When a line of the entries contains "agent", please list that line.

→ **SUPPLIED DATA**:

Content starts

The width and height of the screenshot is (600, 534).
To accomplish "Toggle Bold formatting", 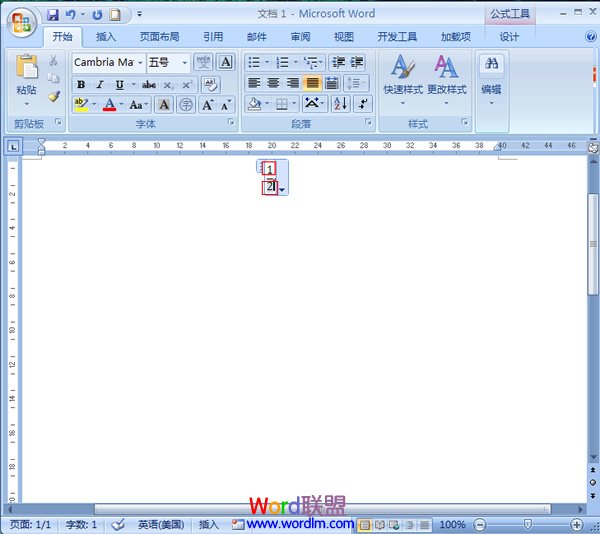I will click(82, 85).
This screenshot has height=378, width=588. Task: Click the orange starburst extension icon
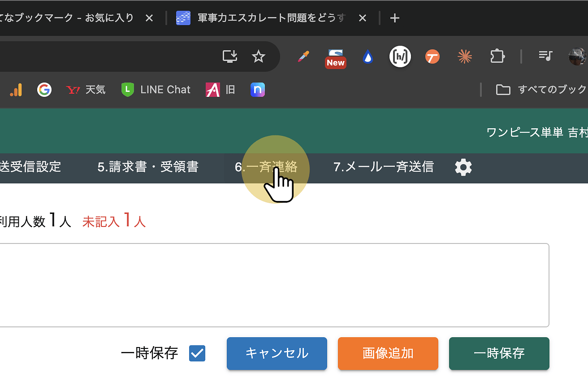pos(465,56)
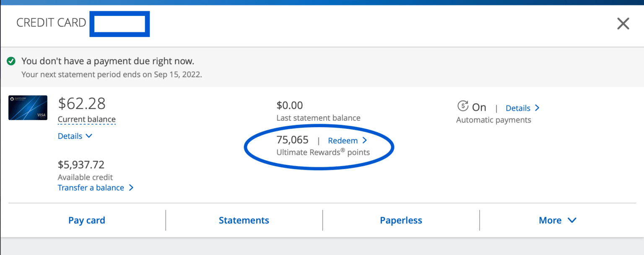Click the chevron next to Redeem

(x=364, y=141)
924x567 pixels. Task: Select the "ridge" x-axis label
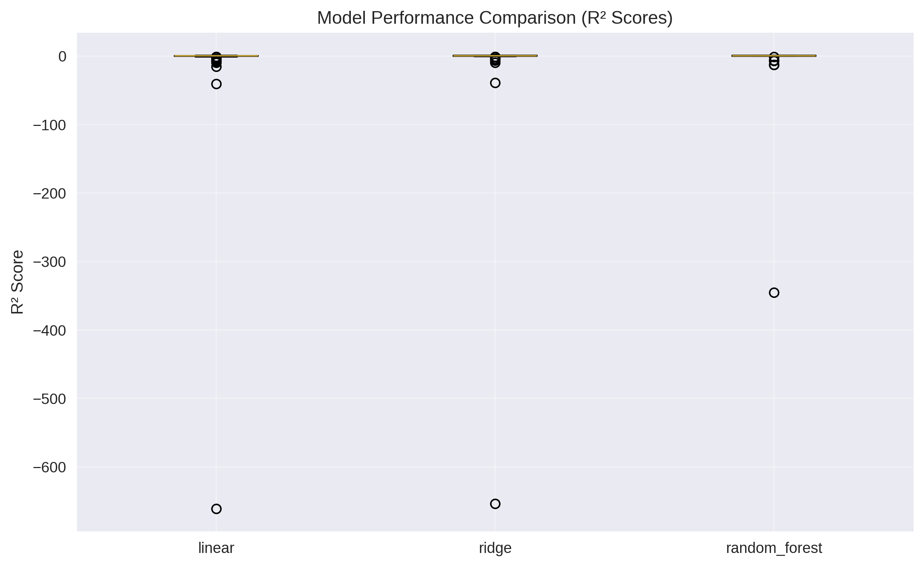pyautogui.click(x=495, y=548)

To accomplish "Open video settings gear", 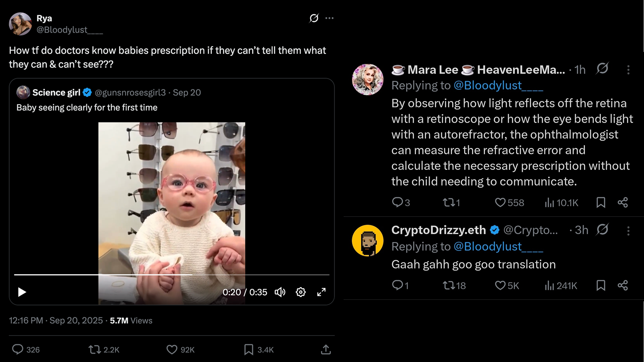I will pyautogui.click(x=301, y=292).
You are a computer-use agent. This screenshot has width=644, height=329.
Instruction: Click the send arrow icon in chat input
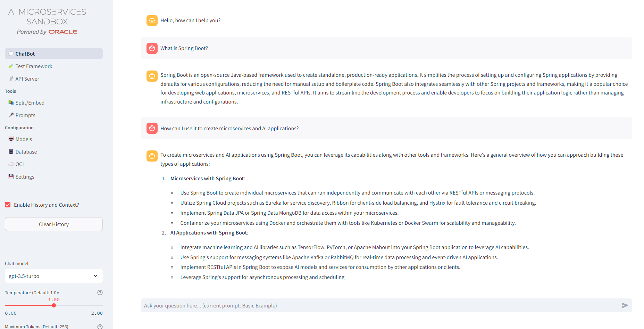point(625,305)
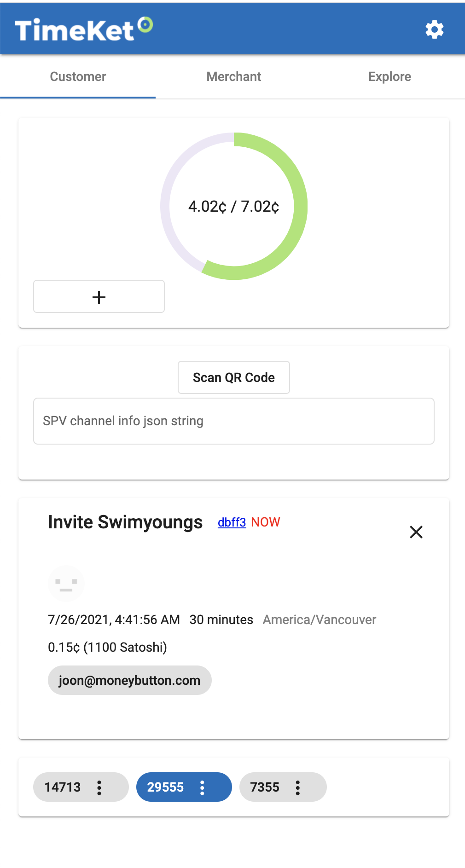Open the options menu on chip 29555
465x868 pixels.
point(202,787)
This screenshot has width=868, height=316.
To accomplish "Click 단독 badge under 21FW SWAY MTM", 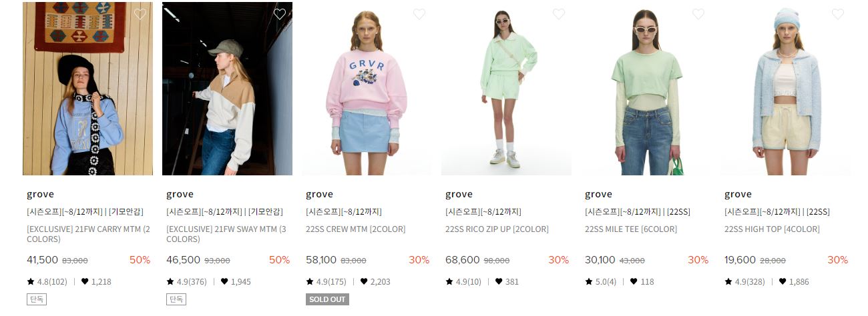I will 176,299.
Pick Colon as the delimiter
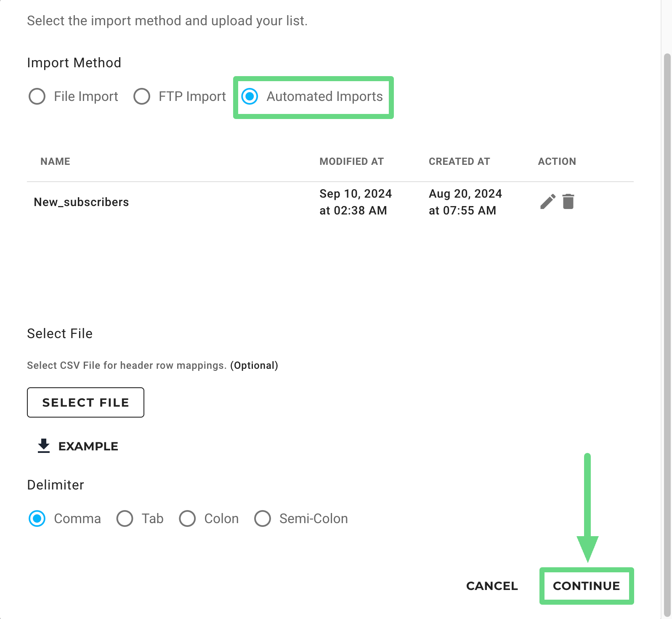The width and height of the screenshot is (672, 619). pos(187,518)
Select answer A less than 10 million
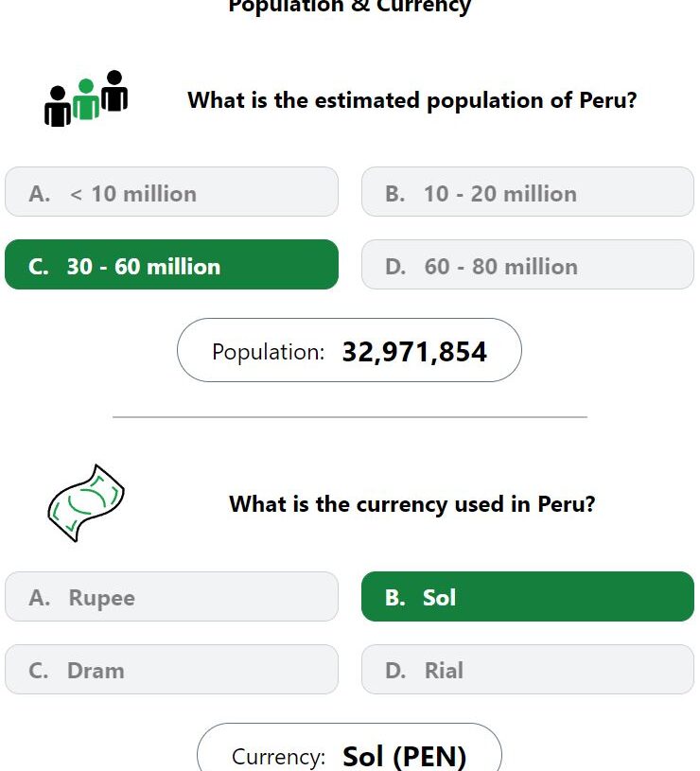Screen dimensions: 700x771 171,192
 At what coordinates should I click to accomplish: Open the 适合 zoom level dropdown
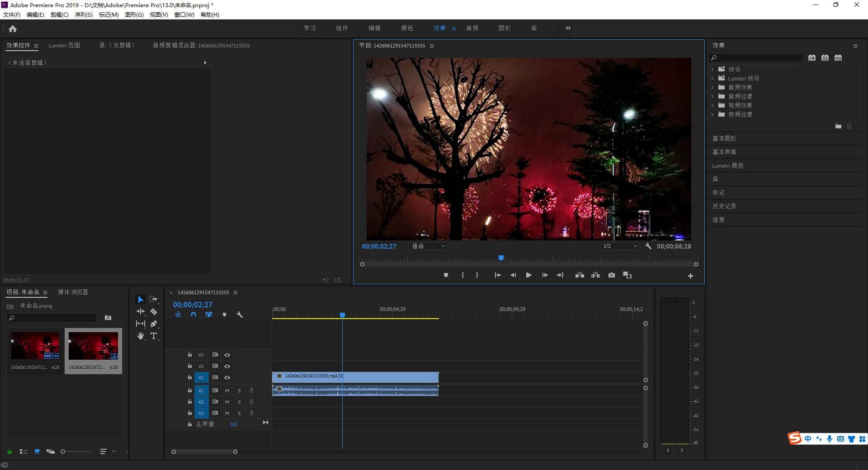[x=428, y=246]
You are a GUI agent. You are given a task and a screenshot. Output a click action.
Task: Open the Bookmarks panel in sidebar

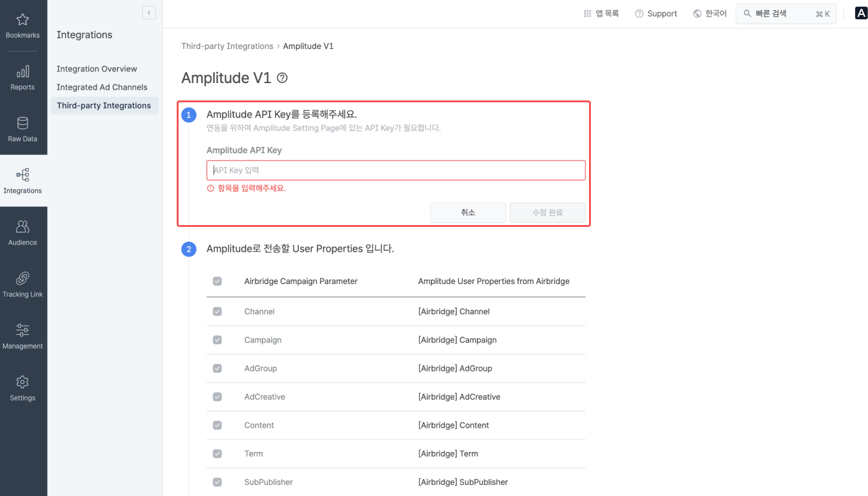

Content ends

→ **ANSWER TO THIS PROBLEM**:
You are a computer-use agent. This screenshot has width=644, height=329.
You are a GUI agent. You are given a task and a screenshot. Output a click action.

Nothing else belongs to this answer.